TQT’s aims and activities

These topics will be at the core of TQT’s research initiatives. The joint institute addresses the need to unite and coordinate the activities and skills of the significant and growing number of researchers working in the field of quantum technologies in universities and research institutions in the region. The main aim is to promote collaboration between Italian and foreign scholars, also through the organization of conferences and schools, in order to enhance interdisciplinarity and innovation and maximize international impact.

ICTP Director, Fernando Quevedo says,

    “The creation of the TQT reflects ICTP’s intention to evolve in response to a changing world, initiating efforts where new priorities and new potential in science and in the developing world demand ground-breaking research. Quantum technologies represent some of the most exciting frontiers in science today, and I am confident that our joint exploration of their possibilities with our SISSA and University of Trieste colleagues will create important advances in this quickly evolving field.”

This is a natural path, given the scientific history and value of Trieste, as SISSA Director, Stefano Ruffo, highlights,

    “The scientific community working on the theoretical investigation of quantum systems in Trieste is outstanding at both the national and international levels, because of its size and also its research excellence. Moreover, it builds on the work of local scientists, such as Giancarlo Ghirardi, who were pioneers in this field.”
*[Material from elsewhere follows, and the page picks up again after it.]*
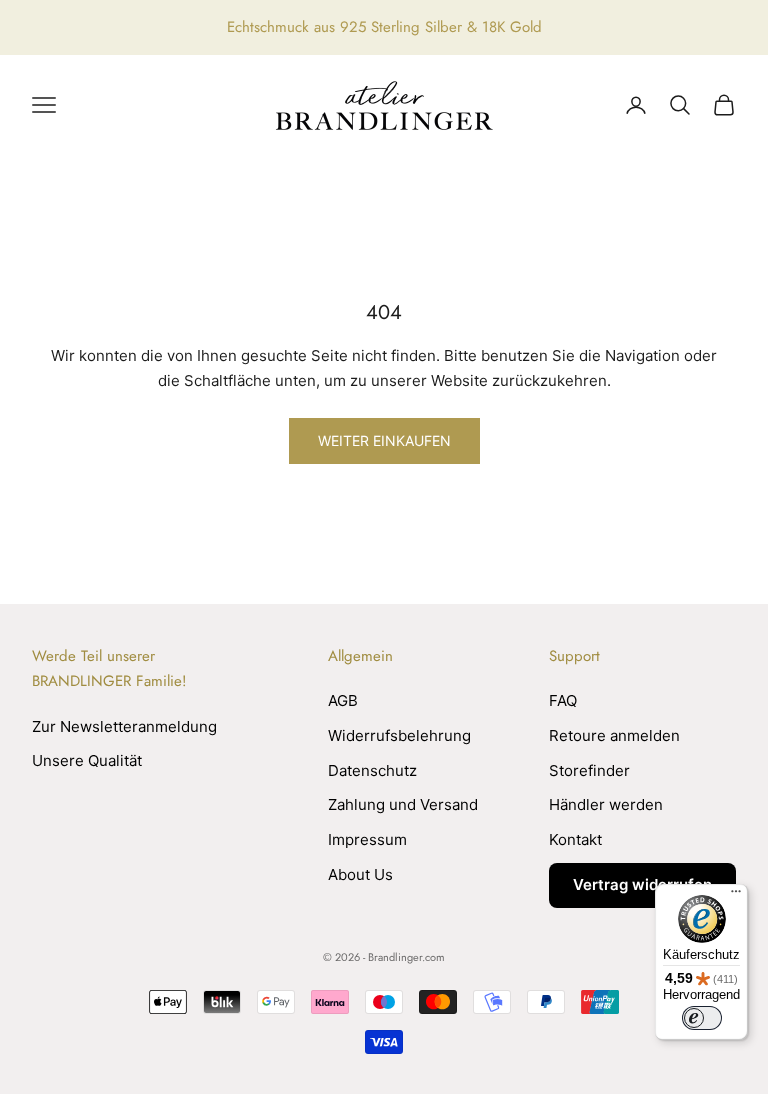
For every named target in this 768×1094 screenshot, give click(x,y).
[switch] (702, 1018)
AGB (343, 700)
Maurizio Fermeglia, Rector of Trieste University, also emphasizes the bond between past and future,

    “Trieste University, always committed to scientific and technological innovation, has been focusing on the evolution of systems for calculation, simulation, transmission and storage of data. This initiative is in line with the past and points clearly to the future, introducing a new paradigm in the scientific calculation, that of exploiting the properties of quantum physics to make the computers ‘think’ in a different, non-linear way.”